Hermann Cohn

Verlegeort
Stargarder Straße 38 /38a
Bezirk/Ortsteil
Prenzlauer Berg
Verlegedatum
30. März 2013
Geboren
01. Oktober 1888 in Wronke / Wronki
Deportation
am 17. November 1941 nach Kowno (Kauen)
Ermordet
25. November 1941 in Kowno (Kauen)

Hermann Cohn wurde am 1. Oktober 1888 in Wronke (dem heutigen Wronki) an der Warthe – einer Kleinstadt etwa 55 Kilometer nordwestlich von Posen (Poznań) – geboren.

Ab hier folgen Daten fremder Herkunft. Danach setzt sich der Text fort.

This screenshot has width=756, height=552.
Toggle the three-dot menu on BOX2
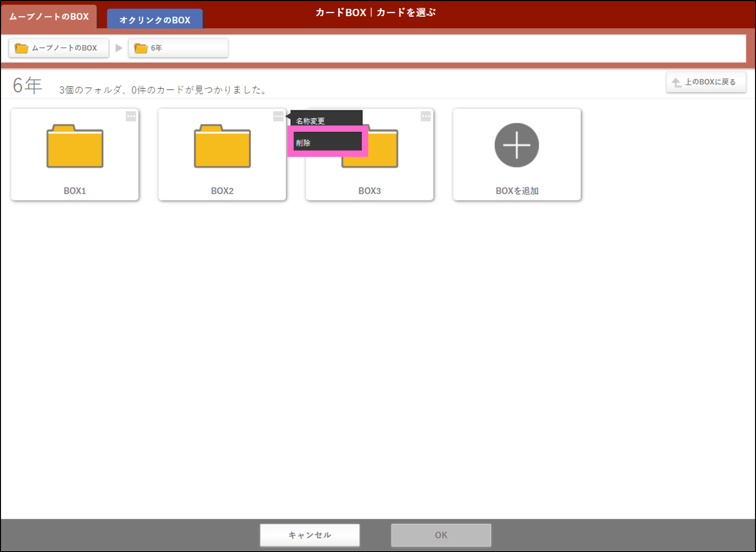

Er war der Sohn des ortsansässigen Schneiders Fabian (Fabig) Cohn und der Rosalie Cohn, geborene Schweriner. Es ist nicht bekannt, ob Hermann im Kreis von Geschwistern aufwuchs, da sich aus der Zeit seiner Kindheit und Jugend in Wronke keine Quellen erhalten haben. Seine Eltern gehörten aber aller Wahrscheinlichkeit nach zur jüdischen Gemeinde der Stadt, zu der zum Zeitpunkt der Geburt von Hermann knapp 560 der etwa 2800 Einwohner der Stadt zählten. Deren Mitglieder bestritten ihren Lebensunterhalt zumeist im Handwerk, als Weber, Schneider und Gold- oder Silberschmiede. In den 1820er-Jahren hatte die Gemeinde eine neue Synagoge errichtet sowie eine jüdische Elementarschule eingerichtet, die in ihrer Blütezeit von fast 140 Schülern besucht wurde und vermutlich auch von Hermann Cohn. Mehrere neugegründete jüdische Vereine bereicherten im 19. Jahrhundert das gesellschaftliche und kulturelle Stadtleben. In der zweiten Hälfte des 19. Jahrhunderts setzte, wie überall in den kleineren Landstädten der Region, eine Landflucht in die größeren wirtschaftlichen Zentren ein – vor allem nach Berlin und Breslau (Wrocław). Besonders stark war die Abwanderung aus Wronke unmittelbar nach Ende des Ersten Weltkrieges.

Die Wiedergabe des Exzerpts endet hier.